Marquette senior economics professor awarded Fulbright
Toumanoff will teach at Armenian university
MILWAUKEE — Dr. Peter Toumanoff, associate professor emeritus of economics at Marquette University, has earned a Senior Fulbright Award to Armenia, and will spend the first part of 2016 teaching at the Armenian State University of Economics in Yerevan, the nation’s capital. This is his third Fulbright.
Toumanoff, whose father and grandfather were born in Yerevan, is believed to be the first Fulbright scholar slated to teach at the school since it received university status in 2006. He will teach economic theory, mathematical economics and econometrics at the university.
“We are hoping this will establish a relationship between Fulbright and the university so they will have more Fulbright scholars in the future,” Toumanoff said.
“We are delighted that Peter is the first Fulbright scholar to teach at this university, and wish him well in his appointment,” said Joseph Daniels, chair of the economics department. “Peter has had a distinguished career at Marquette, and we are thrilled he has the opportunity to teach in a city where his family has deep roots.”
Toumanoff joined Marquette in 1979 as an assistant professor, and served as chairman of the economics department from 1991-94.
In 2006, Toumanoff taught faculty development and curriculum development at the Komsomolsk-na-Amure State Pedagogical University.
In 2001-02, he spent six months at the Urals Gold-Platinum Institute International School of Business in Yekaterinburg, Russia.
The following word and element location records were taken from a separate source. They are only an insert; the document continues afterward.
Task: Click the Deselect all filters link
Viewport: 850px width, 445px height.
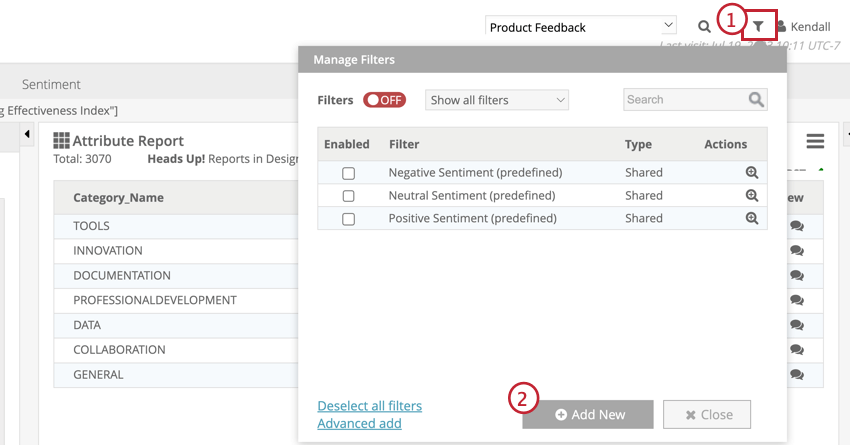Action: (369, 406)
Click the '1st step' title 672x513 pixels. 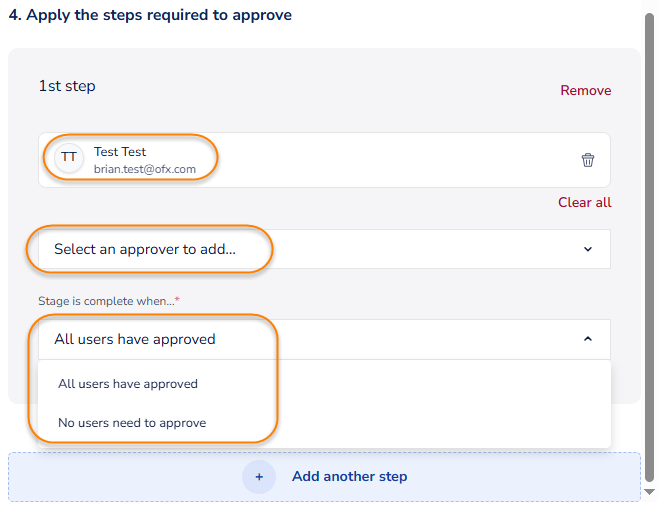point(67,86)
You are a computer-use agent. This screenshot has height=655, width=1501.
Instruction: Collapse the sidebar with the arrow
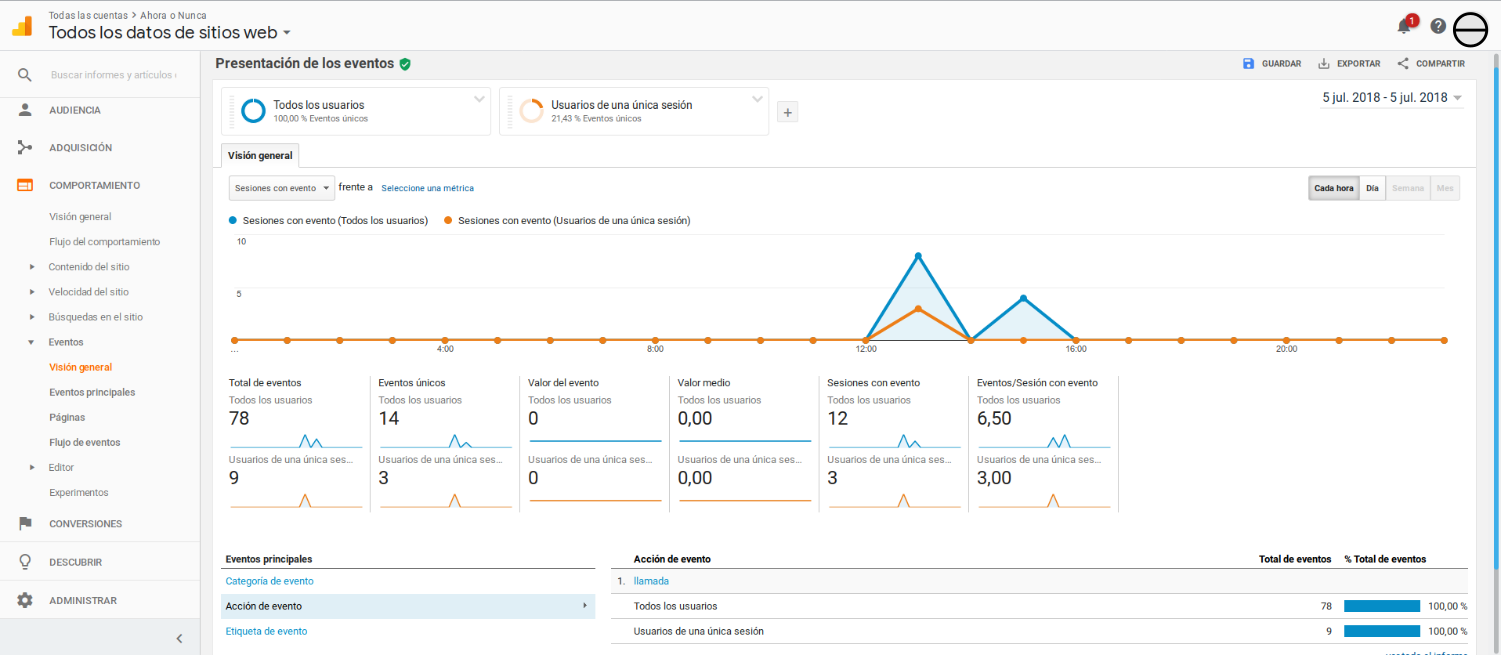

As part of his work, he lectured on executive MBA programs at the private institute, founded in 1995. His research helped establish a database of regional economic information.
About the Fulbright Program
The Fulbright Program aims to increase mutual understanding between the people of the United States and of other countries, ant is the flagship international educational exchange program sponsored by the U.S. government. Fulbright alumni have been heads of state, judges, ambassadors, cabinet ministers, CEOs, and university presidents, as well as leading journalists, artists, scientists and teachers. They have been awarded 53 Nobel Prizes. Grants are made possible through funds appropriated annually by Congress and, in many cases, by contributions from partner countries and the private sector.